The hygiene hypothesis and WBC counts can be combined for future therapies in atopic disease and disorders of immune dysregulation and continued development for other diseases as well. “Research over the past 10 years provides evidence connecting the commensal and symbiotic microbes (intestinal microbiota) and parasitic helminths with immune development, expanding the hygiene hypothesis into the “microflora” and “old friends” hypotheses, respectively. There is evidence that parasitic helminths and commensal microbial organisms co-evolved with the human immune system and that these organisms are vital in promoting normal immune development.” Knowing that the hygiene hypothesis typically stands true, barring other factors like autoimmune diseases that suppress the immune system, and that WBC counts can indicate what type of immune response will occur through retrospective studies, further development can occur in vaccine creation. 

Works Cited

Sehrawat, Sharvan, and Barry T. Rouse. “Does the Hygiene Hypothesis Apply to Covid-19 Susceptibility?” Microbes and Infection, Oct. 2020, www.ncbi.nlm.nih.gov/pmc/articles/PMC7347347/.

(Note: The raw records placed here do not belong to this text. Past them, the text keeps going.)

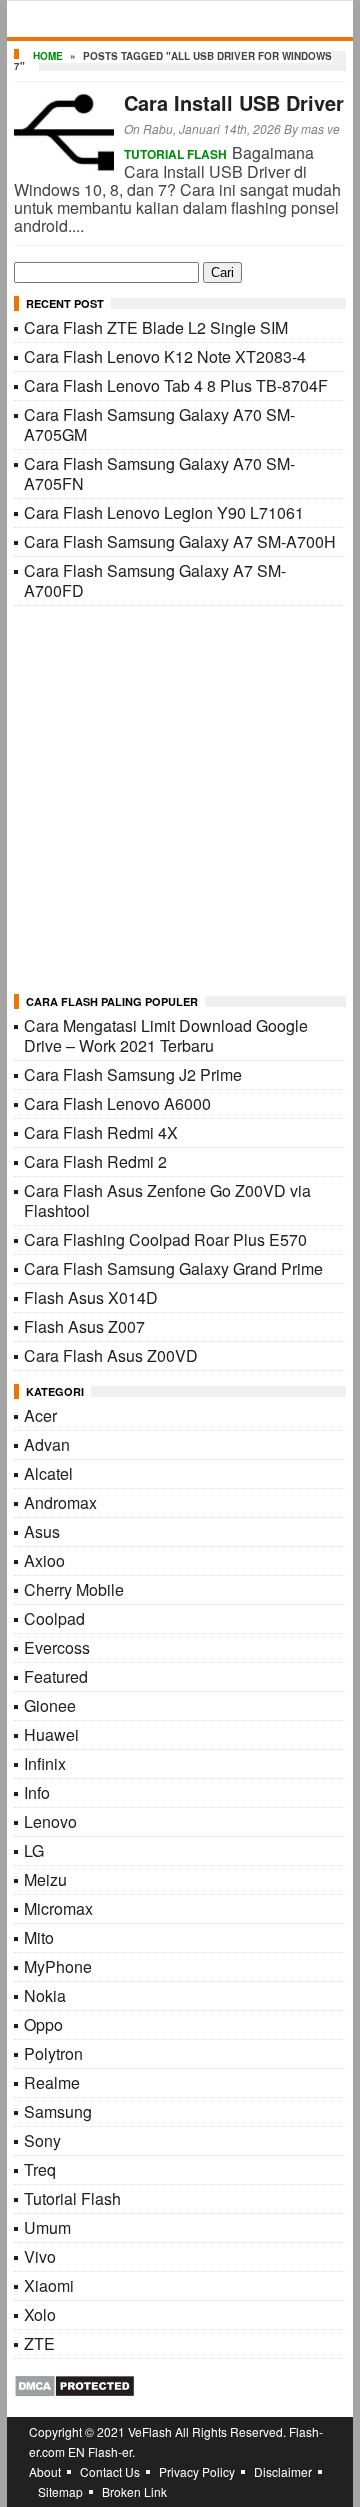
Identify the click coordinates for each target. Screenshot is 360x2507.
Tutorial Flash (175, 154)
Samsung (58, 2111)
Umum (47, 2227)
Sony (42, 2140)
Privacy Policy (197, 2471)
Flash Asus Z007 (84, 1326)
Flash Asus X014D (91, 1297)
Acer (40, 1415)
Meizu (45, 1879)
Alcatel (48, 1473)
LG (34, 1850)
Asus (42, 1531)
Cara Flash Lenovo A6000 (117, 1103)
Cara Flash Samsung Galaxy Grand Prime (173, 1268)
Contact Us (110, 2471)
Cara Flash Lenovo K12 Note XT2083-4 (165, 356)
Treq (40, 2169)
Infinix (45, 1763)
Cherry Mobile (74, 1589)
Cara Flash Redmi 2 (95, 1161)
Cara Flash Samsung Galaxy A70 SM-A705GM (159, 424)
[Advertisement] (180, 801)
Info (37, 1792)
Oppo (43, 2024)
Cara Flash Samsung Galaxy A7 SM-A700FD (155, 580)
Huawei (51, 1734)
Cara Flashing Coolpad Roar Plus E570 (165, 1239)
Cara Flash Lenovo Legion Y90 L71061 (164, 512)
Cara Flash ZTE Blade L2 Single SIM (156, 327)
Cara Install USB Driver (234, 102)
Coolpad (54, 1618)
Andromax (60, 1502)
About (45, 2471)
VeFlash (150, 2431)
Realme (52, 2082)
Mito (39, 1937)
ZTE (39, 2343)
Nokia (45, 1995)
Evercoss (57, 1647)
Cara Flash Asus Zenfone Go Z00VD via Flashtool (167, 1200)
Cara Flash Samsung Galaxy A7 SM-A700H (180, 541)
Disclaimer (283, 2471)
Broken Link (134, 2491)
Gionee (50, 1705)
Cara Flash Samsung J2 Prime (133, 1074)
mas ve (320, 128)
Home (48, 56)
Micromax (58, 1908)
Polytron (53, 2053)
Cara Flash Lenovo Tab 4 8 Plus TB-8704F (176, 385)
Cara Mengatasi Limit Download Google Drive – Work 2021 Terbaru (166, 1035)
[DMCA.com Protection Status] (74, 2391)
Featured (56, 1676)
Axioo (44, 1560)
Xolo (40, 2314)
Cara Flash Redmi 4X (101, 1132)
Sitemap (60, 2491)
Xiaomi (49, 2285)
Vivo (40, 2256)
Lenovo (50, 1821)
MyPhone (58, 1966)
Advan (47, 1444)
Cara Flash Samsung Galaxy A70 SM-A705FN (159, 473)
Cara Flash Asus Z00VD (111, 1355)
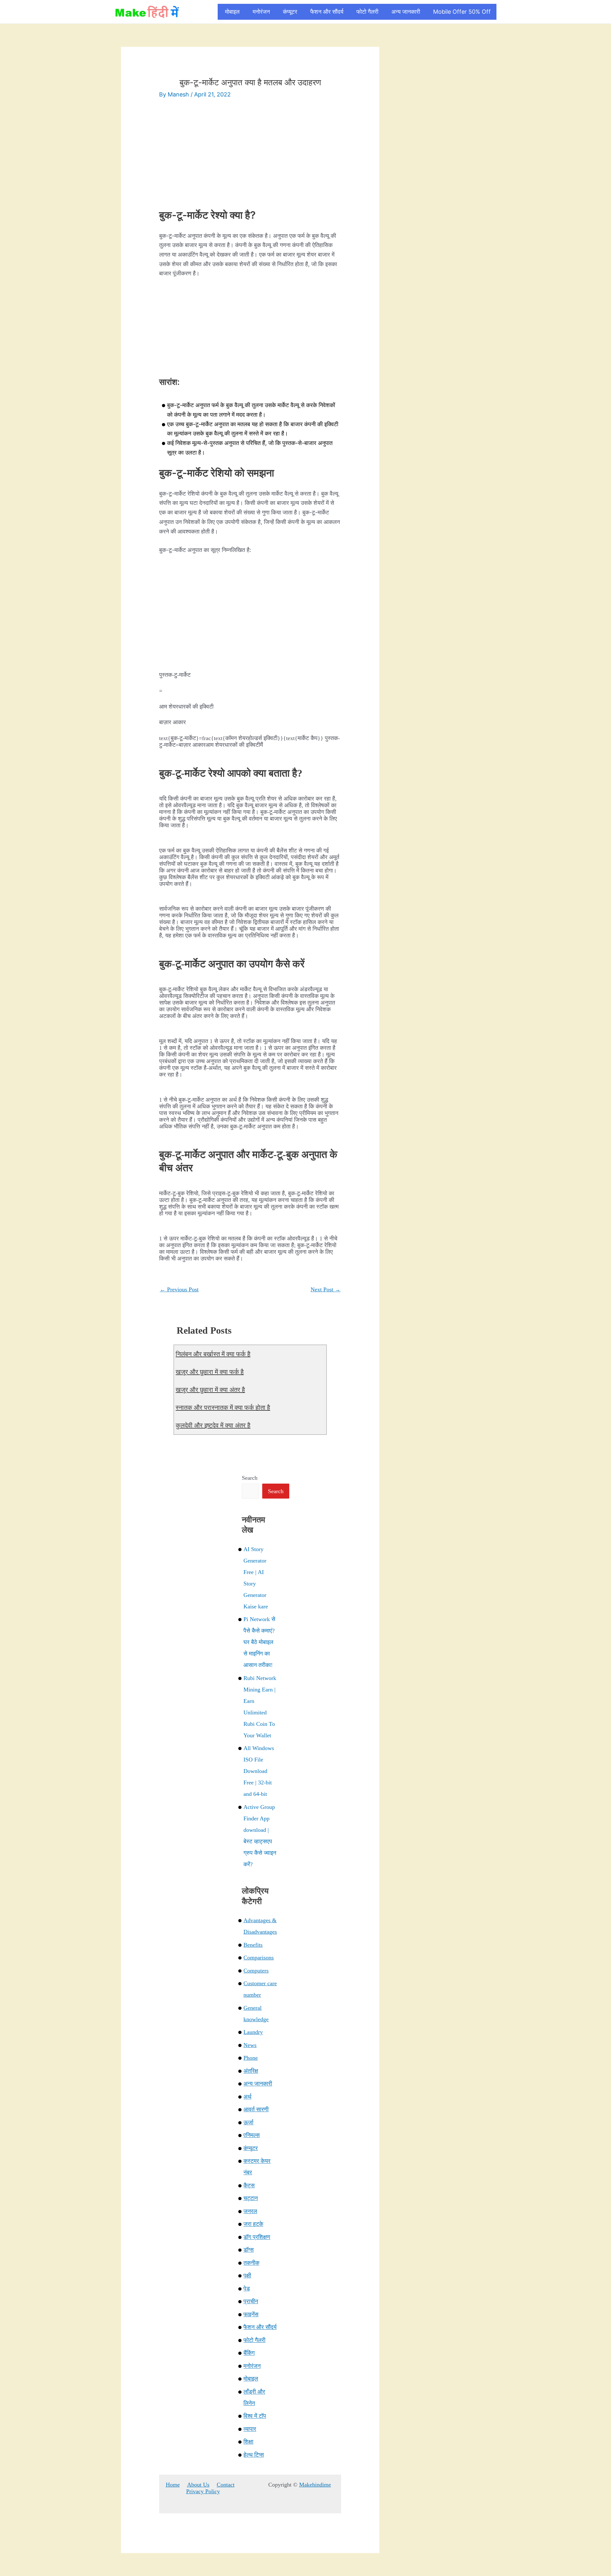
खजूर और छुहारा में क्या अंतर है (210, 1389)
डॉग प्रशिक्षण (256, 2237)
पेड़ (246, 2288)
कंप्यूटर (290, 11)
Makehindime (315, 2484)
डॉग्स (248, 2250)
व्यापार (249, 2429)
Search (249, 1478)
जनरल (250, 2211)
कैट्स (249, 2185)
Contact (226, 2484)
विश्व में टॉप (254, 2416)
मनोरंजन (261, 11)
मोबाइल (232, 11)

Stiemsma, Leah  T., et al. “The Hygiene Hypothesis: Current Perspectives and Future Therapies.” ImmunoTargets and Therapy, 27 July 2015, www.ncbi.nlm.nih.gov/pmc/articles/PMC4918254/.

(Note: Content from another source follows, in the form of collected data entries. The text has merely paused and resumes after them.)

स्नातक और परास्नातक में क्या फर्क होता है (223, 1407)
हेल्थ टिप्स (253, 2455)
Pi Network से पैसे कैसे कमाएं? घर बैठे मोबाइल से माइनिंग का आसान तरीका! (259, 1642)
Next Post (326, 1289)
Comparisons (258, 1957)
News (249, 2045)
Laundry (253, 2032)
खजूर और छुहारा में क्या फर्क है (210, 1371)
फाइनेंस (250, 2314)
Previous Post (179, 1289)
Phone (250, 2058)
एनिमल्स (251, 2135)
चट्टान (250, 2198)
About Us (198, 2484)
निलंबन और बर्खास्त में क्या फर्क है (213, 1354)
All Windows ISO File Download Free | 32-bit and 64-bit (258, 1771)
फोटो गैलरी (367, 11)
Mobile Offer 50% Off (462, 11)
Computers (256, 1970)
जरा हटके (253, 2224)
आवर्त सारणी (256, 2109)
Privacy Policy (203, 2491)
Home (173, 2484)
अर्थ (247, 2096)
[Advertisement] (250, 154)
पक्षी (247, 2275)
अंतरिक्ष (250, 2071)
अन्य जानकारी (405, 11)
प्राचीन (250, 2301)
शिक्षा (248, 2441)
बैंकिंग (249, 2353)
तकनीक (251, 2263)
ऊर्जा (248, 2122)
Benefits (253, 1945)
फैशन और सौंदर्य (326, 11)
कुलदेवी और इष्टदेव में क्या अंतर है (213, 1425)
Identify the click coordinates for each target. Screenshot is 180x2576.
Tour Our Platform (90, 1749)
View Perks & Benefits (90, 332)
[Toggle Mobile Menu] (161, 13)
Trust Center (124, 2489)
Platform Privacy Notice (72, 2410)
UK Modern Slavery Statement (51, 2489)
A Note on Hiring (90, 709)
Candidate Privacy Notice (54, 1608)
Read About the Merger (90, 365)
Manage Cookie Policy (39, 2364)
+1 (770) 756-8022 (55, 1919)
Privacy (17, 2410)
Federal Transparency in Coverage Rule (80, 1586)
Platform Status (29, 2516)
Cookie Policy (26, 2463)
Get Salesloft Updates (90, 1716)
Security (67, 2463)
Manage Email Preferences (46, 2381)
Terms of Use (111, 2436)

Tong, Xunliang, et al. “Characteristics of Peripheral White Blood Cells in COVID-19 Patients Revealed by a Retrospective Cohort Study.” BMC Infectious Diseases, 9 Dec. 2021, bmcinfectdis.biomedcentral.com/articles/10.1186/s12879-021-06899-7#Abs1. 

One Comment

  1. Anna did her STEAM project on how Covid-19 and the hygiene hypothesis interact. When SARS-COV-2 became a pandemic in 2020, people were wary of the vaccines because of how fast they were developed. However, mRNA vaccines have been researched since the 2000s. A study in Wuhan, China found that levels of eosinophils, lymphocytes, and basophils were significantly lower in non-survivors, than those who survived the covid infection. SARS-COV-2 has shown that it can activate both the innate and adaptive immune responses. This can indicate changes of peripheral blood cells which show immune damage caused by SARS-COV-2. The hygiene hypothesis theory states that exposure to benign microorganisms can help protect against diseases and strengthen our immune system. “Trained immunity” may raise the threshold of resistance to COVID-19 infection. This can mean having a strengthened innate immune system may lead to lesser symptoms of viruses through the frequent exposure of microbes. Parasitic helminths can be considered vital to developing normal immune function.